The Boston Water and Sewer Commission’s (BWSC) Revenue Protection Division (RPD) is tasked with identifying and eliminating water theft within the municipality’s jurisdiction. The RPD is on the lookout for suspicious activity that includes meter readings mysteriously shrinking, sudden dips in consumption, and the refusal of meter or service access to city employees.
The BWSC argues that this oversight — which could be interpreted as invasive, depending on how aggressively it’s applied — is to the benefit of its customers, ensuring that costly water loss won’t result in higher rates for those who dutifully pay for their service. It encourages diligent neighbors to report suspicion of water theft directly to protect their own communities and bank accounts.
In fact, the inception of the RPD was inspired by such local tipsters over 20 years ago.
“The original creation of a revenue protection and theft of service function formally materialized in the late 1980s and early 1990s, when organizations began to share information on instances of theft,” said Gerard F. Dwyer, chief administrative officer of the BWSC. “Beyond the concerns about the potential dollar value that theft might represent, the commission is mandated with assuring that charges for services are applied equitably.”
Working The Beat
The RPD consists of meter installers assigned to perform field investigations of consumption anomalies and administrative staff performing account analysis and coordinating with the commission’s legal department. This team is armed with an “appropriate legal charter [and] unambiguous regulations and fining schedule… for the identification, investigation, and prosecution of those stealing water,” according to Dwyer.
Their greatest tool for detecting theft has been a fully-deployed advanced metering infrastructure (AMI) and accompanying data management software. In the 13 years the BWSC has been relying on AMI, instances of theft have been nearly eliminated.
“While the vast majority of customers have never been inclined to divert service, to attempt to do so in a fully-functioning AMI environment is folly,” Dwyer said.
The BWSC has also worked to cut down on hydrant abuse, citing this as another major initiative in its water loss reduction success story.
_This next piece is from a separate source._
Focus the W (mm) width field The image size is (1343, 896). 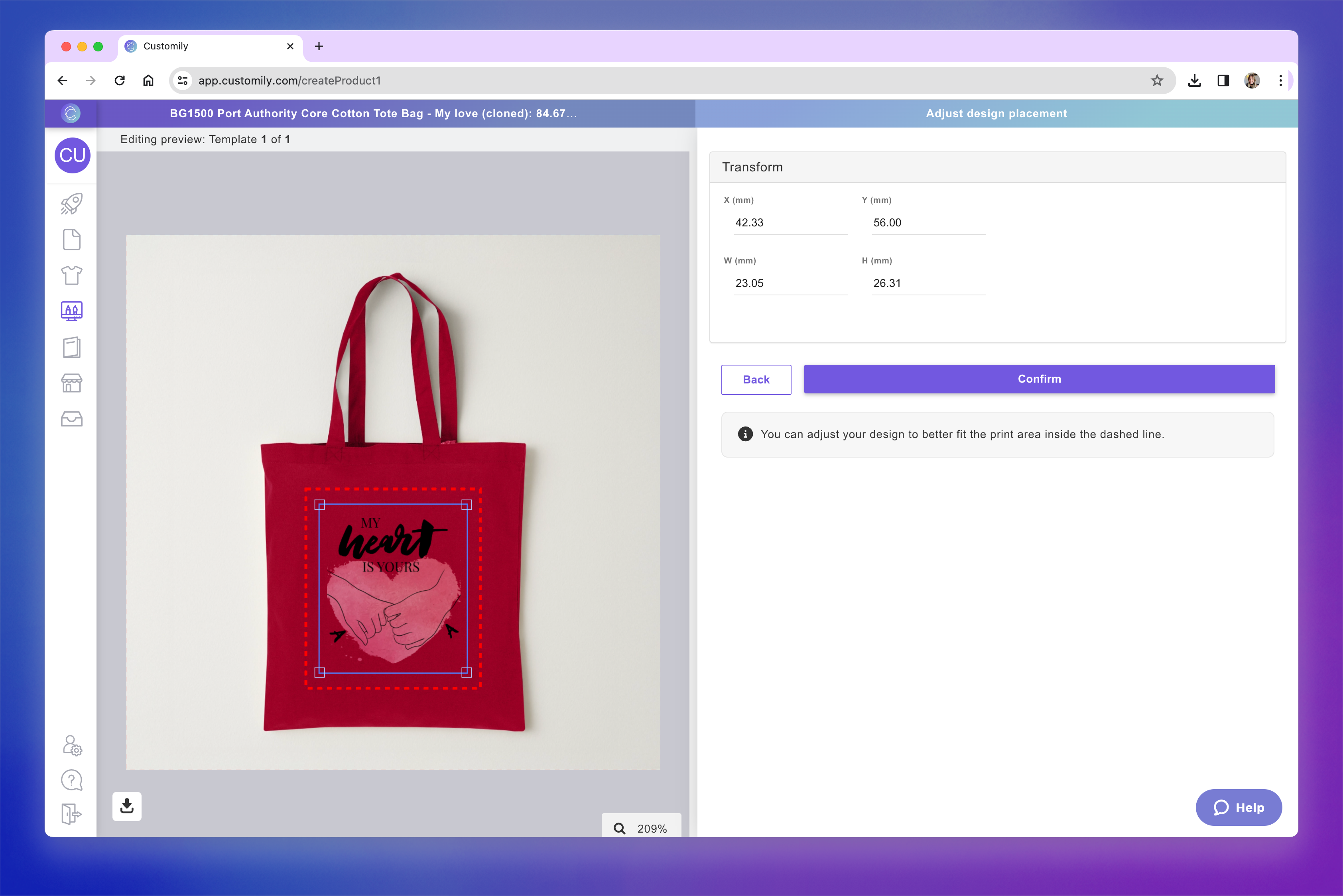point(790,283)
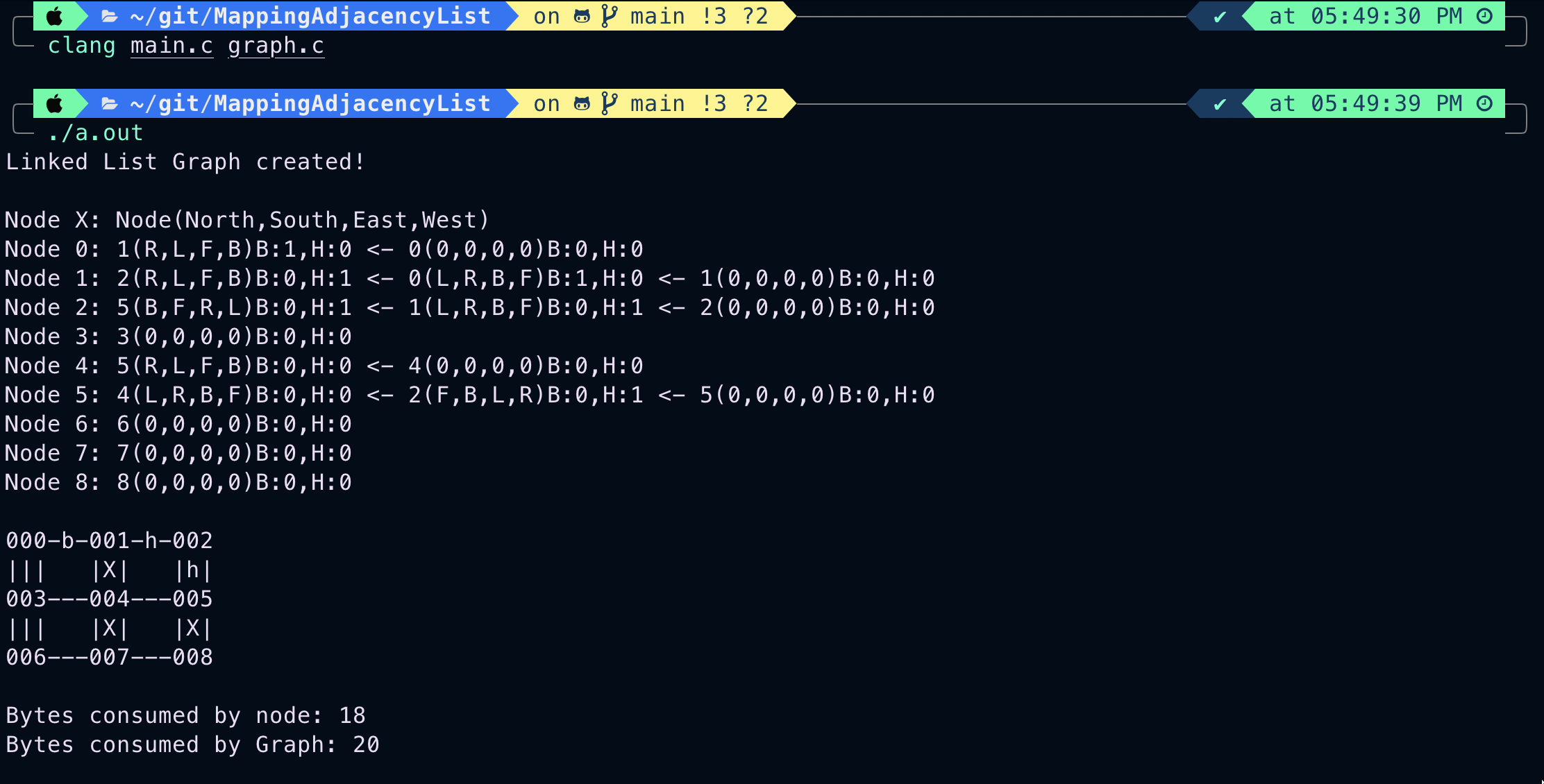Select the ./a.out command text
The height and width of the screenshot is (784, 1544).
click(x=95, y=132)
“A substantial majority of Boston’s hydrants are equipped with locking devices, allowing operation by only authorized individuals,” Dwyer said. “Additionally, the commission controls the use of hydrants for construction purposes via a hydrant meter permitting program.”
Overt theft can result in fines of as much as $5,000 from the BWSC, but Dwyer describes the amount of fine revenue collected relative to the agency’s overall budget as “not material.” Rather, the RPD has recovered dividends for the commission by identifying malfunctioning meters that fail to record full consumption.
The RPD, in combination with the BWSC’s leak protection program and its meter services department, which assures proper meter registering and sizing, has reduced unaccounted-for water from 50 percent in 1978 to 8 percent in 2015.
The RPD serves as a successful model, but imitators beware. The development and implementation of such a robust and effective revenue protection division took the BWSC decades, a hefty capital investment, and an all-in approach.
“Whether through the significant investment in its infrastructure, the identification of an instance of theft, or detection and repair of a leak, the effort involves stakeholders from every department in the organization, with a shared commitment to accurately account for all water purchases,” said Dwyer.